↓
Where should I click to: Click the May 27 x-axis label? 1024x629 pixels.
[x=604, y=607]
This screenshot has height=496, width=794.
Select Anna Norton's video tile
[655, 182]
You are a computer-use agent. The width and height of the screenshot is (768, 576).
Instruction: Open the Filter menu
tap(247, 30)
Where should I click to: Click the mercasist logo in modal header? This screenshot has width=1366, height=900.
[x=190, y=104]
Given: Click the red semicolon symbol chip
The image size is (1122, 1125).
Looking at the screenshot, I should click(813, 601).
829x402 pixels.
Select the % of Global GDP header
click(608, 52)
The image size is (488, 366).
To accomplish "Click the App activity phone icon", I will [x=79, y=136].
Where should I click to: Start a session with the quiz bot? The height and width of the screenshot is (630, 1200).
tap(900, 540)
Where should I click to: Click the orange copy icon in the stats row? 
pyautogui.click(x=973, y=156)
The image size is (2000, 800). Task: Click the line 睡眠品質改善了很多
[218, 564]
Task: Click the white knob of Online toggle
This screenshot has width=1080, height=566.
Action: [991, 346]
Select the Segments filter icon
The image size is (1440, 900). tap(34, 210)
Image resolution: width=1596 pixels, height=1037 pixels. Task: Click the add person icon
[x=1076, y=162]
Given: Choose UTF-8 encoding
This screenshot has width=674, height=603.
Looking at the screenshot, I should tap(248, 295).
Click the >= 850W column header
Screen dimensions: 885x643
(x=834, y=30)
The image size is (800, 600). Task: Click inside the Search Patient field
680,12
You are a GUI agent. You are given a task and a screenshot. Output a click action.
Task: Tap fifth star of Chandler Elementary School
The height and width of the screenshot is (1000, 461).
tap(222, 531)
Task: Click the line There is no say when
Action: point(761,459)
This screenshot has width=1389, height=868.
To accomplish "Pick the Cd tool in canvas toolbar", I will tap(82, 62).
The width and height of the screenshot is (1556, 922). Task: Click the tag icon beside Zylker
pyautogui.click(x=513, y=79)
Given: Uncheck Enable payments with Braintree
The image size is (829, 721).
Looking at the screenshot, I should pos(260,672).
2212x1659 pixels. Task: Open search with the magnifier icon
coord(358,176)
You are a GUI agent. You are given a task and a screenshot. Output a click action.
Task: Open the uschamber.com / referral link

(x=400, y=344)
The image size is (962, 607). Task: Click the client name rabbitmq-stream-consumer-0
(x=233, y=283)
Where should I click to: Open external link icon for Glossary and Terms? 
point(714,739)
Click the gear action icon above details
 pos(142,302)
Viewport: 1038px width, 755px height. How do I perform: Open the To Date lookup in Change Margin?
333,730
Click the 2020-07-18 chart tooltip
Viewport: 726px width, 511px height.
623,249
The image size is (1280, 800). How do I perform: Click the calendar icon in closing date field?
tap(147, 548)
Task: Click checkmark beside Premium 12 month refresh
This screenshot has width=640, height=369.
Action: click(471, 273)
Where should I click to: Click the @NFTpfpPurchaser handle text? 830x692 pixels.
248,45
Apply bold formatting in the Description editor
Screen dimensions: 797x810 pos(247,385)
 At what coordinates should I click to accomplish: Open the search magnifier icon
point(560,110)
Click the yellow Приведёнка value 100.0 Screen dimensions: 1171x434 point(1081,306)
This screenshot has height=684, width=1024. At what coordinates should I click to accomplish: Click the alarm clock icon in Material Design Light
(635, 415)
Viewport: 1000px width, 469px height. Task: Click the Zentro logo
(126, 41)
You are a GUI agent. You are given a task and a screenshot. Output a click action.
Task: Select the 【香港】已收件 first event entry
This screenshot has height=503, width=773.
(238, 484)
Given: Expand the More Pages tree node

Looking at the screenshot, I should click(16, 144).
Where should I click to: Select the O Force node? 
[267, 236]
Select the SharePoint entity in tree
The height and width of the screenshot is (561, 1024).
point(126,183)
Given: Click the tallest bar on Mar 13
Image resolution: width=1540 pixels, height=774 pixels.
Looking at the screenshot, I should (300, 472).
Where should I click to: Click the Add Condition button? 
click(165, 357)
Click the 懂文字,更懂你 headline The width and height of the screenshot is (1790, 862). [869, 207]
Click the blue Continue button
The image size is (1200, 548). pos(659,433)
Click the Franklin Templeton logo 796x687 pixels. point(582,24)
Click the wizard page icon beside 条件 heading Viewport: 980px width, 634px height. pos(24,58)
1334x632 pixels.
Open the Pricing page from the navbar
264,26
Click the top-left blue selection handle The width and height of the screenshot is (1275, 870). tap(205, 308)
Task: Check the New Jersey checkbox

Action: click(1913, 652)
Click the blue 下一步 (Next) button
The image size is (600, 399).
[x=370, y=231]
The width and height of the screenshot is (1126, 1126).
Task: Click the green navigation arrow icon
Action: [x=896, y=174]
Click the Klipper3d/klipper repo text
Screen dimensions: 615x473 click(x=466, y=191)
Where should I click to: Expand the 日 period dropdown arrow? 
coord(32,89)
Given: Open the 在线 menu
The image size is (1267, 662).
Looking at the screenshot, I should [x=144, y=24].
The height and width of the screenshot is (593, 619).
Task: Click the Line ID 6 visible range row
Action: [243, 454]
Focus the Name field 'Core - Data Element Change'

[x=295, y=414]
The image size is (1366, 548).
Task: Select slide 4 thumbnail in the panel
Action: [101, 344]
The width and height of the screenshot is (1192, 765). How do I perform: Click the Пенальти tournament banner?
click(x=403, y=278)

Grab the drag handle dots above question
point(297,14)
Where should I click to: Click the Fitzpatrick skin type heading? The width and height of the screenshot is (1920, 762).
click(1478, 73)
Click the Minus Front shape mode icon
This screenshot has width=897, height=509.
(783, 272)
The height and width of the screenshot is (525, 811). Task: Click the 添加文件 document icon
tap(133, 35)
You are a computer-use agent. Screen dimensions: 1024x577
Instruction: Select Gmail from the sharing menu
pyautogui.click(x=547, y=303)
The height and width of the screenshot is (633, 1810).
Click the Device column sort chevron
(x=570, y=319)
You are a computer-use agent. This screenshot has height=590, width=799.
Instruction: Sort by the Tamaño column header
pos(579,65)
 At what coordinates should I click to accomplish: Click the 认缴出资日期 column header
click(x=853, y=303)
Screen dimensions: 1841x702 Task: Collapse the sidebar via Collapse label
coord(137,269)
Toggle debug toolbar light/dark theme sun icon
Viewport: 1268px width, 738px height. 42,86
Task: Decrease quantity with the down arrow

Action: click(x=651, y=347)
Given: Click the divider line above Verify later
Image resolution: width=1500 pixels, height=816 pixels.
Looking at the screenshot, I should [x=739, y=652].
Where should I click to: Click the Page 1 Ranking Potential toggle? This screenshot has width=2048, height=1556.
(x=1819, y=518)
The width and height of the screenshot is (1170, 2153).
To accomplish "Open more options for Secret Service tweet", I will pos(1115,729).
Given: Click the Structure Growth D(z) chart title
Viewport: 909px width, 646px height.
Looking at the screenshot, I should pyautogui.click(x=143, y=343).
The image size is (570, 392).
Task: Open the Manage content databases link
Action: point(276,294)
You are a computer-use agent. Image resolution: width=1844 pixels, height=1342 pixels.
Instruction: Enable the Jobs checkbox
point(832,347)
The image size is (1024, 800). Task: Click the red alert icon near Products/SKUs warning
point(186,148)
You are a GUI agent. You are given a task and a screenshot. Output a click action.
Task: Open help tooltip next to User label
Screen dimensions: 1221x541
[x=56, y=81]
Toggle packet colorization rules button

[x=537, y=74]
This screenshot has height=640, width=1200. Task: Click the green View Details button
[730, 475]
↑
Problem description -
Which lines should be output? Exactly those from the first line of the data through the line containing "Given: Choose UTF-8 encoding", inclusive.

Response to the task -
Where should I click to: Click the May 27 x-axis label? 1024x629 pixels.
[x=604, y=607]
This screenshot has height=496, width=794.
Select Anna Norton's video tile
[655, 182]
You are a computer-use agent. The width and height of the screenshot is (768, 576).
Instruction: Open the Filter menu
tap(247, 30)
Where should I click to: Click the mercasist logo in modal header? This screenshot has width=1366, height=900.
[x=190, y=104]
Given: Click the red semicolon symbol chip
The image size is (1122, 1125).
Looking at the screenshot, I should click(813, 601).
829x402 pixels.
Select the % of Global GDP header
click(608, 52)
The image size is (488, 366).
To accomplish "Click the App activity phone icon", I will [x=79, y=136].
Where should I click to: Start a session with the quiz bot? The height and width of the screenshot is (630, 1200).
tap(900, 540)
Where should I click to: Click the orange copy icon in the stats row? 
pyautogui.click(x=973, y=156)
The image size is (2000, 800). Task: Click the line 睡眠品質改善了很多
[218, 564]
Task: Click the white knob of Online toggle
This screenshot has width=1080, height=566.
Action: [991, 346]
Select the Segments filter icon
The image size is (1440, 900). tap(34, 210)
Image resolution: width=1596 pixels, height=1037 pixels. Task: Click the add person icon
[x=1076, y=162]
Given: Choose UTF-8 encoding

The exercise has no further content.